Crikey; this post took longer to type up than it did for me to transliterate the Arabic in the first place! ...And now, when I'm about to go to bed, I now remember what else I was going to do this evening. Drat! :o)
no subject
Date: 2006-12-12 09:33 am (UTC)Learned some literate Arabic in school many years ago, and promptly forgot it all.
I can try though...
Did you copy and paste the headline? because the first word (Anan) is there twice, so I was wondering where that came from.
If I eliminate the duplicate then I think you split the second word into two, because the cursive is not continual. It's a confusing element of Arabic - it's not cursive for the sake of a continual brush/pen stroke like English cursive is, but for the sake of aesthetics. That means it's יטאלב so your question about heart is void (don't know the answer either, sorry).
And חרב can mean both sword and destruction/ destroyed, and my instincts tell me that the later is the more possible common ground. Still don't know how it fits in that line... Time to get a good dictionary?
Here's a small point of interest for you:
I'm busy learning Dutch and the other day I found my favourite group of Dutch words:
Prut mud, ooze, sludge
Pruts trinket
Prutsen mess about, tinker
Pruttelen simmer, percolate
no subject
Date: 2006-12-12 09:54 am (UTC)Whoops; you're right. By the time I copied and pasted them the text had reverted to meaningless squiggles. I'm a long way short of being able to recognise letters on sight yet.
If I eliminate the duplicate then I think you split the second word into two, because the cursive is not continual.
You're right; I should have clicked through onto the article (http://news.bbc.co.uk/hi/arabic/news/newsid_6170000/6170615.stm) where the text is larger and easier to make out intra-word spacing from inter-word.
It's a confusing element of Arabic - it's not cursive for the sake of a continual brush/pen stroke like English cursive is, but for the sake of aesthetics.
<nods> I'm beginning to pick this up.
And חרב can mean both sword and destruction/ destroyed, and my instincts tell me that the later is the more possible common ground.

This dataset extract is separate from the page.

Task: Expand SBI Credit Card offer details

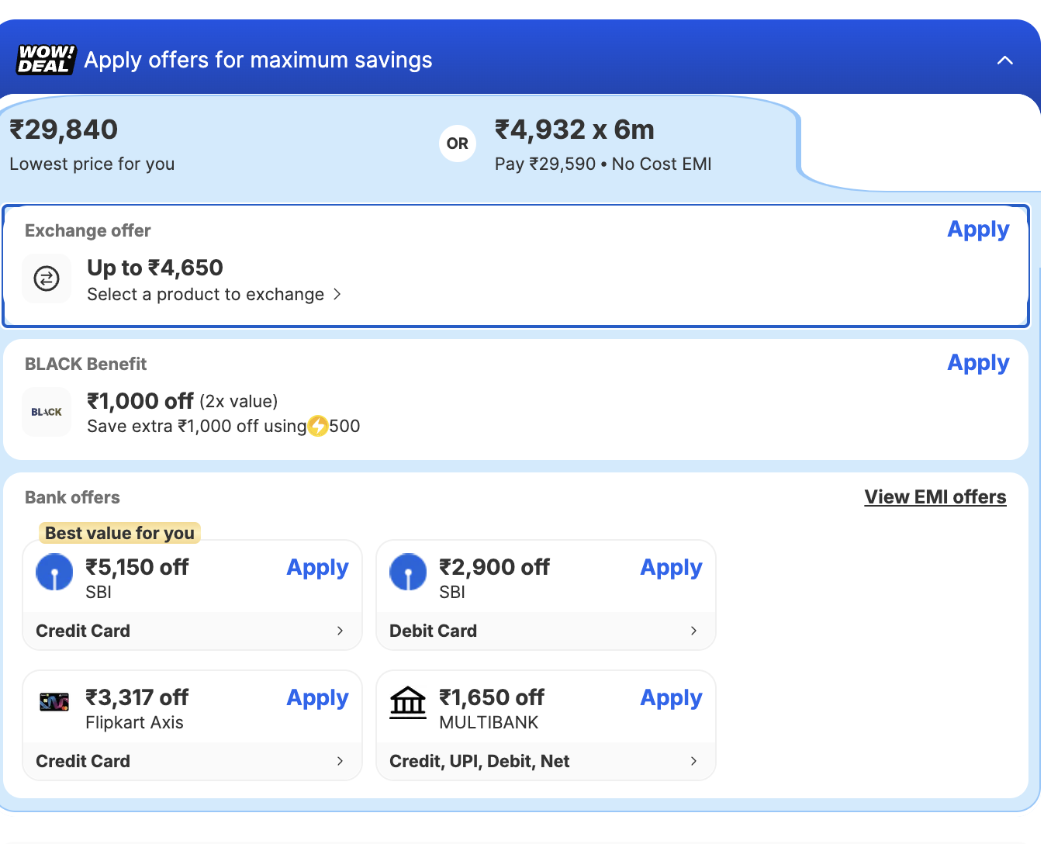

It would seem to me that the two meanings are fairly obviously related (as in the English phrase "overran <place> with fire and the sword": "sword" is abstract here.
Still don't know how it fits in that line... Time to get a good dictionary?
Possibly. :o)
Here's a small point of interest for you:
I'm busy learning Dutch and the other day I found my favourite group of Dutch words:
[snip]
So what's the English cognates? :o)
no subject
Date: 2006-12-12 10:15 am (UTC)I'm not sure I follow your meaning of cognate (possibly because I've not encountered this word before, and all I have is a dictionary definition), but I think you can see how all of those meanings came out of "Prut" (perhaps not in the order I put them in, mind you).